__DIRECTIONS FOR THIS TASK__:
Your response should be every line from the entries that includes the string "agent".

Start of DATASET EXTRACT

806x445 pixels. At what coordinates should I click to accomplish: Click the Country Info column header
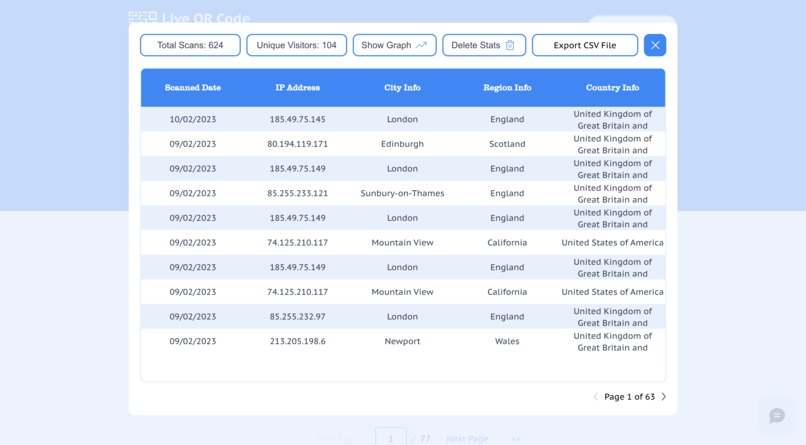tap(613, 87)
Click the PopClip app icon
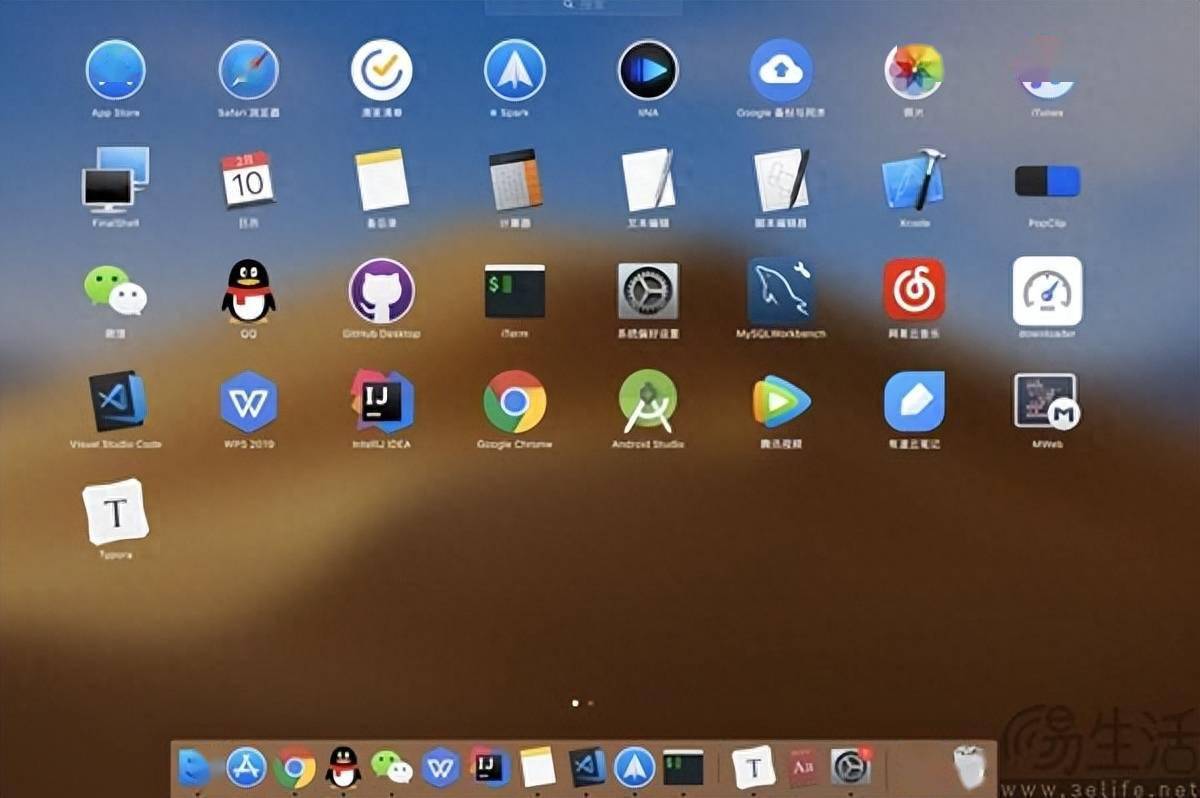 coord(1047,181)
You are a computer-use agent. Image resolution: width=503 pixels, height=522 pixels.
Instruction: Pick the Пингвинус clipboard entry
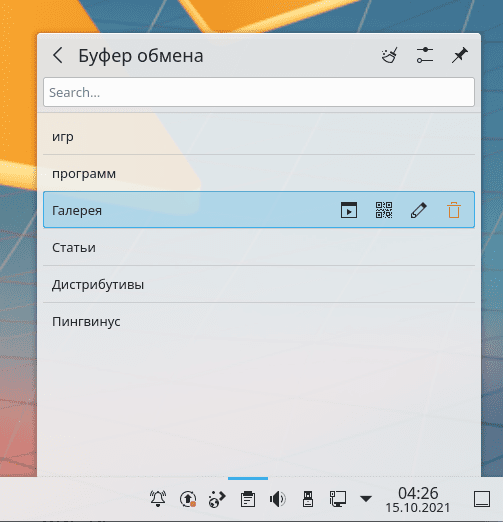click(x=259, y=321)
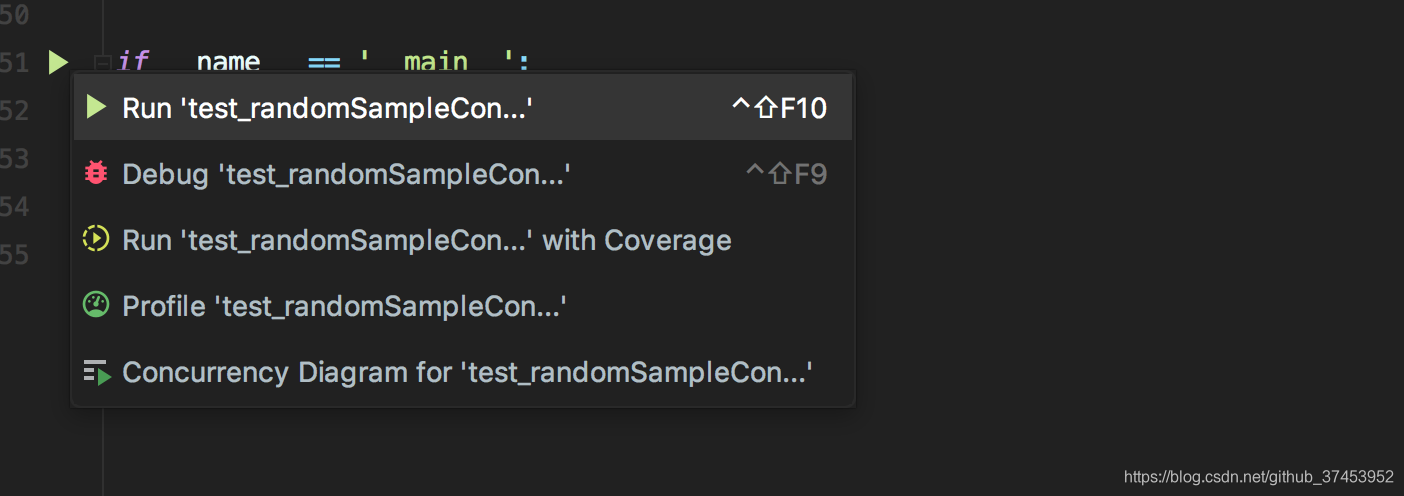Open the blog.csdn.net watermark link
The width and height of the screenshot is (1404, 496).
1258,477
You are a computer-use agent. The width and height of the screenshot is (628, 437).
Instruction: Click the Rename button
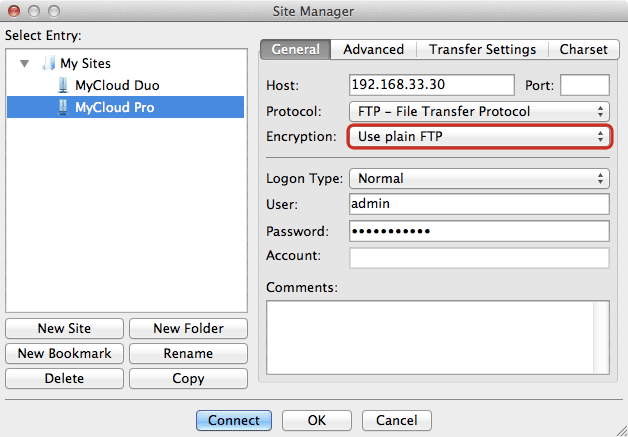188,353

End of DATASET EXTRACT

__THE COMPLETED TASK__:
You are a computer-use agent. Image resolution: width=503 pixels, height=522 pixels.
You are a computer-use agent. The width and height of the screenshot is (628, 437).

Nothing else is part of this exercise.